Each step of the purification process was not equal in effectiveness. The step in the
purification that was the worst in terms of loss of units of enzyme was the first water suspension
after the 57% ammonium sulfate cut and heat treatment. The heat treatment is able to reversibly
denature acid phosphatase, so that is not likely to be the reason for the loss in enzyme units.
However, during the transfer of the sample from heat treatment to the ice bath for cooling, water
flooded the sample from the ice bath. This unintentional dilution could have negatively impacted
the enzyme in solution. In general, the enzyme purification was the least effective during the
water suspension stages. Acid phosphatase is a water-soluble enzyme, so this step was able to
extract the enzyme from the pellet but other water soluble molecules could have been
incorporated. If a different solvent was used, maybe the loss wouldn’t be so significant. To
protect the integrity of the enzyme, the conditions within the experiment must be highly
regulated. It is necessary to maintain low temperatures and minimize foaming during purification
because these precautionary strategies prevent protein from denaturing.
The results obtained in this experiment can be compared to a similar experiment
involving the purification of acid phosphatase. The specific activity steadily increases with each
subsequent step of the purification process (Cooper, 1977). The results from this experiment
indicate successful purification of the enzyme due to the increase in specific activity from one
step to the next. According to Table V, the specific activity tends to decrease overall. Only two
purification steps, methanol fractionation and dialysis, indicated successful purification of acid
phosphatase. When comparing the results from the two experiments, common ground was found
with respect to the purifications step which displayed the highest increase in specific activity:
dialysis.
The pure fraction is not 100% acid phosphatase. The most obvious indicator of this fact is
the solid pellet found at the bottom of the tube. The enzyme was extracted and purified following
the experimental steps, but the final pure fraction contains other molecules besides the enzyme.

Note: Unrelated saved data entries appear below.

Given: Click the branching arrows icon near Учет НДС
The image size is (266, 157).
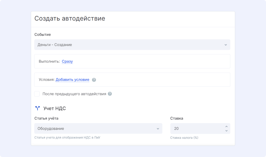Looking at the screenshot, I should click(x=38, y=108).
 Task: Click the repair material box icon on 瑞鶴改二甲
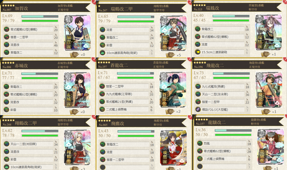(x=170, y=55)
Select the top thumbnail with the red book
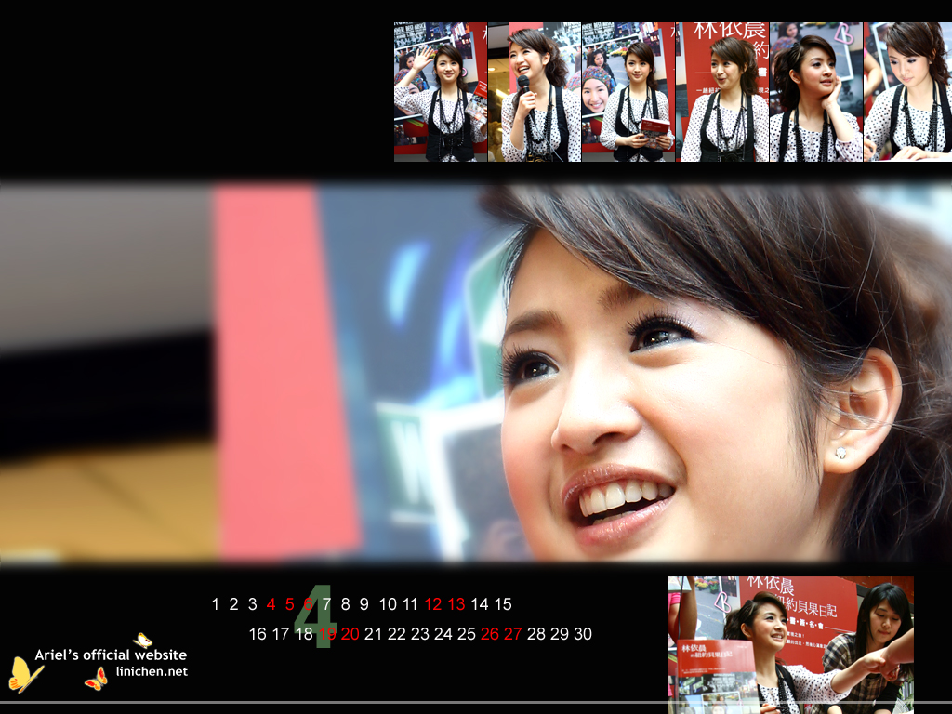 click(628, 92)
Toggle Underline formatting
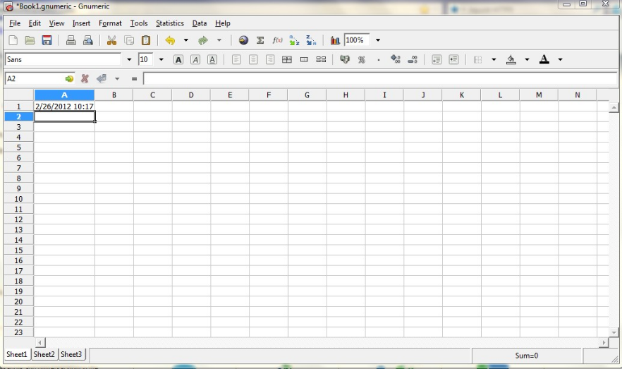This screenshot has height=369, width=622. click(x=212, y=60)
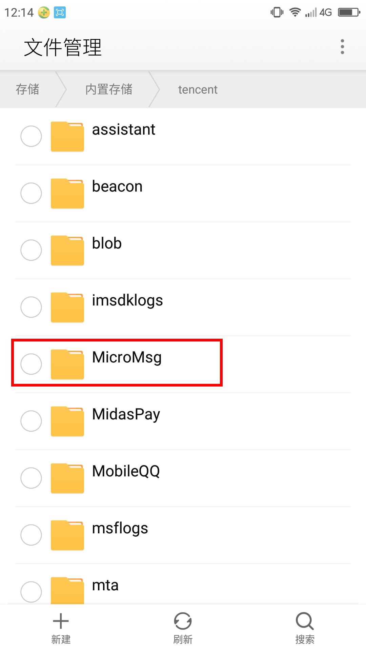Go to 内置存储 breadcrumb level
The width and height of the screenshot is (366, 651).
[109, 90]
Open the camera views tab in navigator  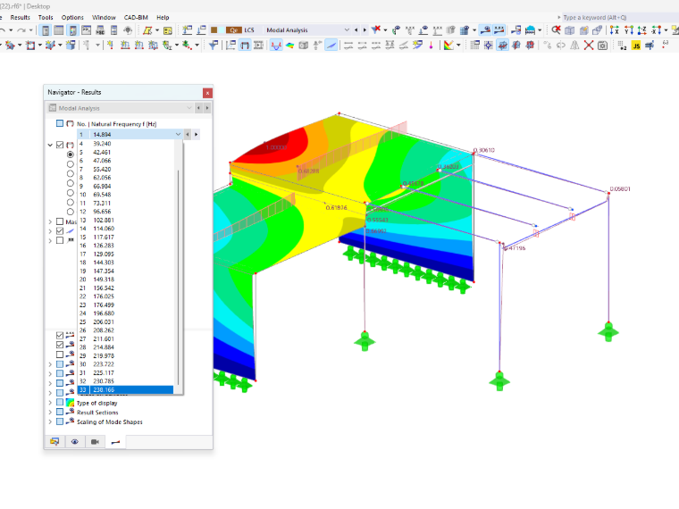pyautogui.click(x=95, y=441)
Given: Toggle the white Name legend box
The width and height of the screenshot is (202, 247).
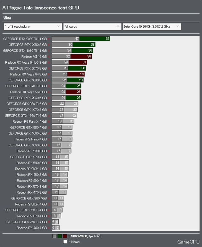Looking at the screenshot, I should [x=65, y=242].
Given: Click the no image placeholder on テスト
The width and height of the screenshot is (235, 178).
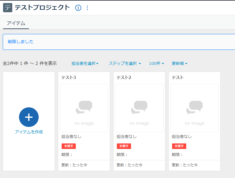Looking at the screenshot, I should pos(195,108).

Affinity chromatography is one technique that could be used to truly purify the enzyme. This
technique involves running the enzyme through a column which contains a competitive inhibitor
which is specific to the enzyme in question. All the proteins that do not have an affinity for this
inhibitor would pass through the column, leaving the desired enzyme within the column. This
enzyme is free of any unwanted proteins or molecules, and therefore the enzyme would be
considered pure (Cuatrecasas, et al, 1968).
Bibliography
Cuatrecasas P, Wilchek M, Anfinsen CB. Selective enzyme purification by affinity
chromatography.Proc Natl Acad Sci USA. 1968;61(2):636–643.
Padala, V.R. BMB 212 Fall 2014 Manual, pp. 23-38.
T.G. Cooper, The Tools of Biochemistry, Wiley, New York, 1977, pp. 402-404.